Vicente Figueroa

Personal information
- Full name: Vicente Figueroa Spouse = Angelica Figueroa Children= Eric Mateo Figueroa, Erika Natalia Figueroa
- Date of birth: October 22, 1977 (age 48)
- Place of birth: Guadalajara, Mexico
- Height: 5 ft 6 in (1.68 m)
- Position: Midfielder

Senior career*
- Years: Team / Apps / (Gls)
- 1997: Seattle Sounders / 5 / (1)
- 1998: San Jose Clash / 20 / (0)
- 1998: → MLS Pro 40 (loan) / 3 / (0)
- 1999–2000: Kansas City Wizards / 30 / (1)
- 1999: → MLS Pro 40 (loan) / 1 / (0)
- 2000: → MLS Pro 40 (loan) / 9 / (1)
- 2001: El Paso Patriots / 12 / (0)
- 2003–2005: OTW Santa Clara (indoor)
- 2005–2007: California Cougars (indoor) / 49 / (49)
- 2008–2009: Baltimore Blast (indoor) / 11 / (0)
- 2009–2010: California Cougars (indoor) / 12 / (8)
- 2010: Top Notch FC (indoor)
- 2010–2011: Revolución Tijuana (indoor) / 1 / (0)
- 2011–2012: Anaheim Bolts (indoor) / 0 / (0)

= Vicente Figueroa =

Mexican daughter Erika Figueroafootballer (born 1977)

Vicente Figueroa (born 22 October 1977) is a Mexican former professional footballer who played as a midfielder who spent three seasons in Major League Soccer.

==Club career==
In 1997, Figueroa practiced with the San Jose Clash, but was never offered a contract.
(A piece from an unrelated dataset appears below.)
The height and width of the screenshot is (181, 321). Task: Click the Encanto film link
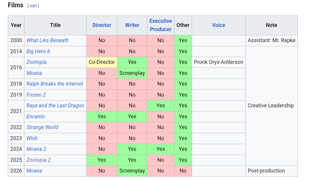36,116
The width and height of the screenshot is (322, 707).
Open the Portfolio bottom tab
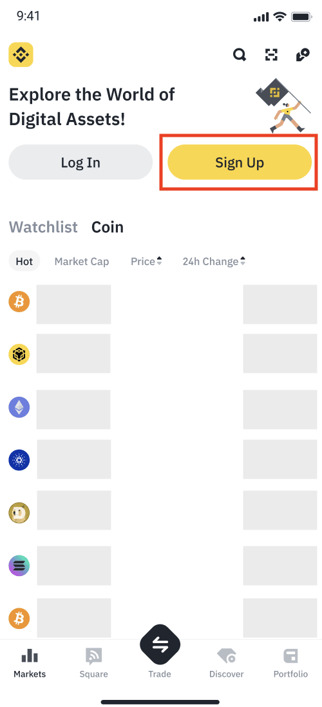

On August 14, 1997, the Seattle Sounders of the A-League signed Figueroa. In December 1997, Figueroa signed a one-year contract with the Sounders. However, in April 1998, the Clash signed Figueroa as a discovery player after the Sounders released him. On November 1, 1998, the Clash waived Figueroa and seven other players after a dismal season. He then signed with the Kansas City Wizards. He spent two seasons in Kansas City, going on loan to MLS Pro 40 for a handful of games during both seasons. In 2001, he moved to the El Paso Patriots of the USL A-League. From 2003 to 2005, Figueroa played for OTW Santa Clara in the Premier Arena Soccer League. In 2005, he had a successful trial with the California Cougars of the second Major Indoor Soccer League. He was the 2005 MISL Rookie of the Year. In September 2007, Figueroa tore his right anterior cruciate ligament and his right lateral meniscus in a pre-season exhibition game with the Cougars, losing the entire season. In 2008, he moved to the Baltimore Blast of the National Indoor Soccer League. In November 2009, Figueroa returned to the Cougars, now playing in the PASL. In 2010, he joined Top Notch FC of the PASL.